Research

Global Health and Rights Project (GHRP)

Overview

Launched in 2019, the Petrie-Flom Center’s work on global health justice seeks to advance theorization of a “right to health” under international and applicable domestic law as well as an understanding of the challenges to using human rights to advance health justice that are rooted in national and global political economies. It includes a Senior Fellowship and affiliated researchers, and convenes public symposia and events as well as policy-relevant research projects done in collaboration with partners at Harvard and around the globe.

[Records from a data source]
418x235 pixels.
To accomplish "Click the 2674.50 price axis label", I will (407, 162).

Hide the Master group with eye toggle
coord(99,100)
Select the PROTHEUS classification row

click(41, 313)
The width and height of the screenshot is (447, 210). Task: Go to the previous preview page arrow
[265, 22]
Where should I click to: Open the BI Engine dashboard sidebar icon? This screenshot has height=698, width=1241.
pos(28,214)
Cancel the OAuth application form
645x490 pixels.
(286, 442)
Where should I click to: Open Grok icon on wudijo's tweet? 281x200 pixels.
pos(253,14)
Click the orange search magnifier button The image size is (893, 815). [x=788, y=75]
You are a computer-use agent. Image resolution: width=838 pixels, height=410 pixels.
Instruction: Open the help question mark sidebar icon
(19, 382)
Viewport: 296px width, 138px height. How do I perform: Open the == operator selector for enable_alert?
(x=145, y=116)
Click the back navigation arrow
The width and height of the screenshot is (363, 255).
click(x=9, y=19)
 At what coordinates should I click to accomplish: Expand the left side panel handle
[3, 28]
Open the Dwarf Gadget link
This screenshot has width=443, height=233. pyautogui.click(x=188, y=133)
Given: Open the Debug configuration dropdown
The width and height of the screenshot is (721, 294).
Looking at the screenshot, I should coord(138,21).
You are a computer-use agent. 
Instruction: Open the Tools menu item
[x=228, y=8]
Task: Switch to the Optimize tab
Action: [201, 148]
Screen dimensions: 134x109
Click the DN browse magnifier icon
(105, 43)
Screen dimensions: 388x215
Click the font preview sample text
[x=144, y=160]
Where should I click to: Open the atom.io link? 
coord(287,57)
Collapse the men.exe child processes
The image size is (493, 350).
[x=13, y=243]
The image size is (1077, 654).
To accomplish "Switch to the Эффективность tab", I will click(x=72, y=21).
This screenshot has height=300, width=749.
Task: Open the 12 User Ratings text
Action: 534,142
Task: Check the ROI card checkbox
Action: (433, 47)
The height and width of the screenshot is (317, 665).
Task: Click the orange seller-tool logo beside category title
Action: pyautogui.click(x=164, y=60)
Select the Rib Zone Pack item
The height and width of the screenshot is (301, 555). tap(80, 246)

### What to work on
a – From the Global Health and Rights Project overview, set down the part that opens with the words containing "Global Health and" and closes with "around the globe.".
b – According to the Global Health and Rights Project overview, in what year was the Petrie-Flom Center's work on global health justice launched?

### Results of the tasks
a –
Global Health and Rights Project (GHRP)

Overview

Launched in 2019, the Petrie-Flom Center’s work on global health justice seeks to advance theorization of a “right to health” under international and applicable domestic law as well as an understanding of the challenges to using human rights to advance health justice that are rooted in national and global political economies. It includes a Senior Fellowship and affiliated researchers, and convenes public symposia and events as well as policy-relevant research projects done in collaboration with partners at Harvard and around the globe.

b – 2019